In a nutshell, most of the criticism I mentioned came toward the end... just as she had finally made some big breakthroughs, and her breakthroughs were panicking me, because they meant -- in my own mind, anyway -- that she woudn't need me anymore... but I needed her.
In a period of six months, my brother hanged himself to death in an abandoned watertower, my adoptive father died, and then came all that mess (I'm sure you've heard) with my grandmother sick, dying, funeral, selling the house, moving across the country, etc.

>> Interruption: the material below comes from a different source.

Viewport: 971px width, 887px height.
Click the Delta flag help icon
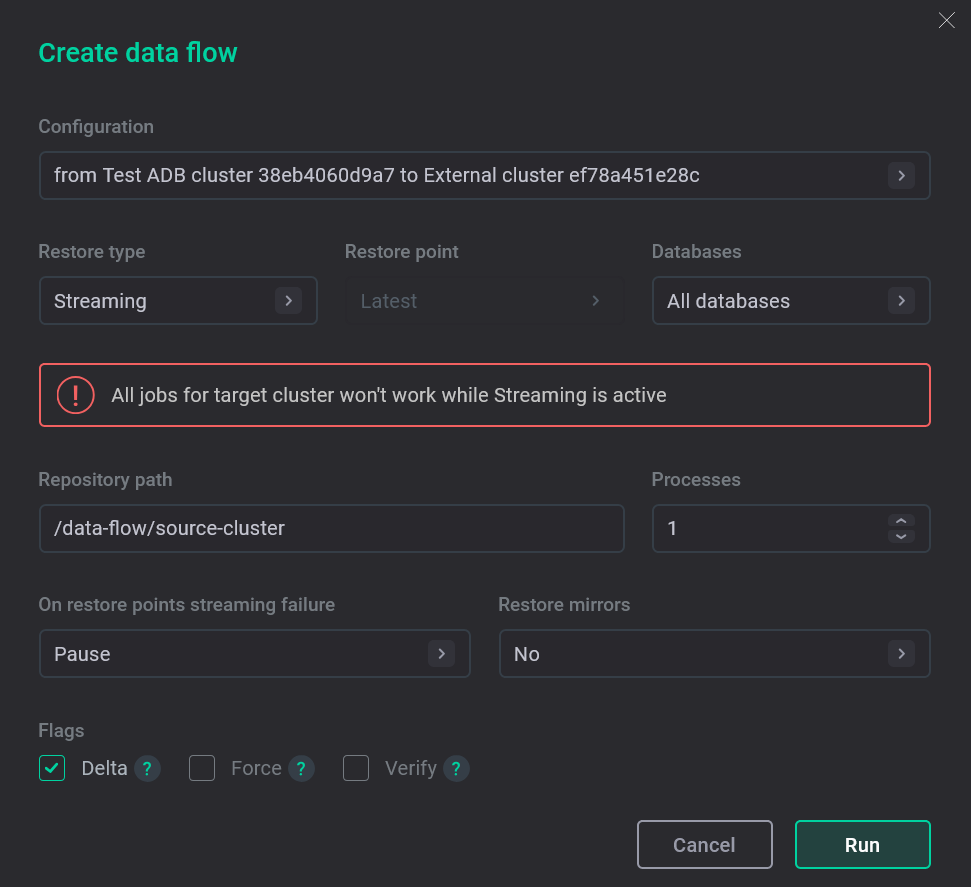[147, 768]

I was freaked out, completely crazy from the stress, and couldn't do it alone, so like a dumbass I go and start toxically destroying the self-esteem of the woman I love most so she would think she hadn't made any progress, and couldn't be independent (and thus, leave me alone with all that stuff I couldn't cope with). Conversely, I had spent much of the first 2-1/2 years of our relationship trying to build up her self-esteem and make her get to the very point -- healthy self-esteem, confidence, independence -- that started to panic me.
Naturally, that only convinced her that she had to leave the toxicity behind. So, here's the kicker --- by the time the stress was over and I caught up with her in getting better, and was ready to move on to a healthier new life with her, it was too late. I had poisoned everything.
We have done a good deal of talking in the past few days, and we can probably remain friends, but I know that she'll never love me again, and all I can do about that is blame myself.